There's a lot of noise in the market right now. From a resurgence in meme-stock activity to the cryptocurrency crash, it can be hard to stay focused on the stock market's most attractive quality -- the ability to compound wealth at over 7% per year over time.
Some stocks have been known to do even better than the S&P 500's already respectable return. Honeywell International (HON -0.31%), one of the world's largest industrial conglomerates, is one such investment that continues to deliver. Despite a challenging 2020, Honeywell could be a dividend stock that beats the market, yet again, in 2021. Here are four reasons why it's worth buying now.
1. The safety productivity solutions segment should continue to boom
Honeywell's business consists of four primary segments:
- Aerospace, which focuses on commercial aerospace, defense, and space
- Honeywell building technologies (HBT), which targets non-residential customers in virtually every industry (think temperature control and smart building technologies in hospitals, schools, etc.)
- Performance materials and technologies (PMT) for the oil, gas, special chemical, and petrochemical industries
- Safety productivity solutions (SPS) for industrial productivity such as workflow efficiency and warehouse automation
Honeywell SPS was the only segment that grew organic sales in 2020. Warehouse automation solutions were in hot demand as e-commerce and a vaccine rollout spurred a need for efficiency.

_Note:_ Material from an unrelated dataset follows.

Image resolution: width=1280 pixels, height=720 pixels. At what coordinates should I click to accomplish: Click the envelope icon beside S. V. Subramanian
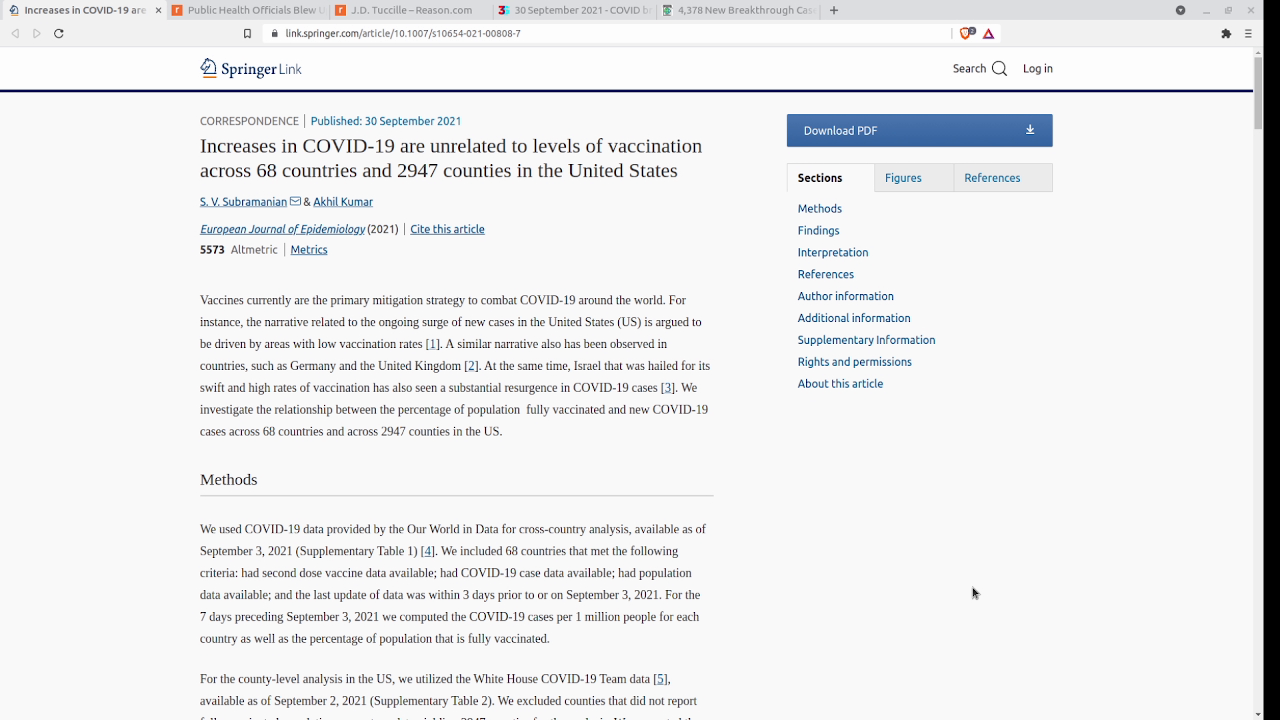tap(295, 202)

Workplace safety and productivity (like demand for personal protective equipment) also came into focus. And finally, internet of things (IoT) and automation are two multiyear trends that showed few signs of slowing down during the pandemic.
SPS grew organic sales by 6% in 2020, but the first quarter of 2021 was the real standout. The segment notched record-high sales of $2.1 billion, representing 47% year-over-year organic growth.
Even better, the segment's backlog is up 70% year over year and is now above $4 billion -- $2.1 billion of which is related to warehouse and workflow solutions. SPS is showing signs of increased revenue growth and potential margin expansion, which should add stability to Honeywell's 2021 performance.
2. Aerospace and oil and gas are recovering
While SPS shined in 2020, aerospace and PMT struggled. Aerospace is Honeywell's largest segment, supporting the commercial-aviation market, defense, and space industry by making a variety of components, equipment, machinery, and software solutions. However, the majority of its sales are tied to commercial aviation -- one of 2020's worst-hit markets. As a result, aerospace organic sales nosedived 18% in 2020.
The company is optimistic that the segment will stage a recovery as flight hours and build rates increase. The data shows it could be right.
The U.S. Transportation Security Administration (TSA) tracks its checkpoint numbers and posts them daily, which is a useful yardstick to gauge U.S. air travel. So far in May, throughput is down just 35% from May 2019 levels, which is a significant improvement from earlier months.
May 2021 (as of May 25)
Average TSA throughput decline compared to 2019
Given the success of the vaccine rollout, it's reasonable to assume that travel volumes should continue to increase into the summer. There will likely be some lag time between business improvements and demand for Honeywell's products, but the recovery we're seeing in May is nevertheless encouraging.
A similar theme is taking place in oil and gas. Demand for transportation fuels and products derived from crude oil is improving, which should help the PMT segment in the coming quarters. However, Honeywell noted in its first-quarter investor presentation that it still wasn't seeing an uptick in oil and gas spending.
Last year, many producers slashed spending and curtailed production in order to survive the onslaught of lower demand and crippled prices. Most companies are still licking their wounds. So although oil and gas prices have been strong all year, it's going to take more time for the PMT segment to recover to its 2019 levels.
3. Financial strength
Its balance sheet was able to take on debt without impacting financial health. Although total net long-term debt is at a three-year high, its debt-to-equity ratio is just 0.14, and debt-to-capital is 54% -- which is excellent for an industrial conglomerate of Honeywell's size.
4. Dividends and share buybacks
Honeywell's strong balance sheet means it can use excess cash to grow its business, buy back stock, or pay dividends. It deployed around $3 billion toward these efforts in the first quarter, which included buying back around 4 million shares of its stock.
Honeywell hasn't raised its dividend as consistently as other major industrials have. And it's certainly a long way away from earning Dividend Aristocrat status. However, the company hasn't cut its dividend since 1994 and has raised it every year since 2011. Shareholders probably don't mind inconsistent dividend raises considering Honeywell has handily outperformed the S&P 500 over the last decade.
An attractive combination
Honeywell exhibits a rare combination of business growth, value, a stable balance sheet, and a growing dividend. One of the few cons is its valuation, which is higher than historic levels because of weak 2020 earnings and a rising stock price.
Investors who are looking to allocate $1,000 toward a relatively safe investment that directly benefits from the economic recovery could benefit from picking up a few shares of Honeywell.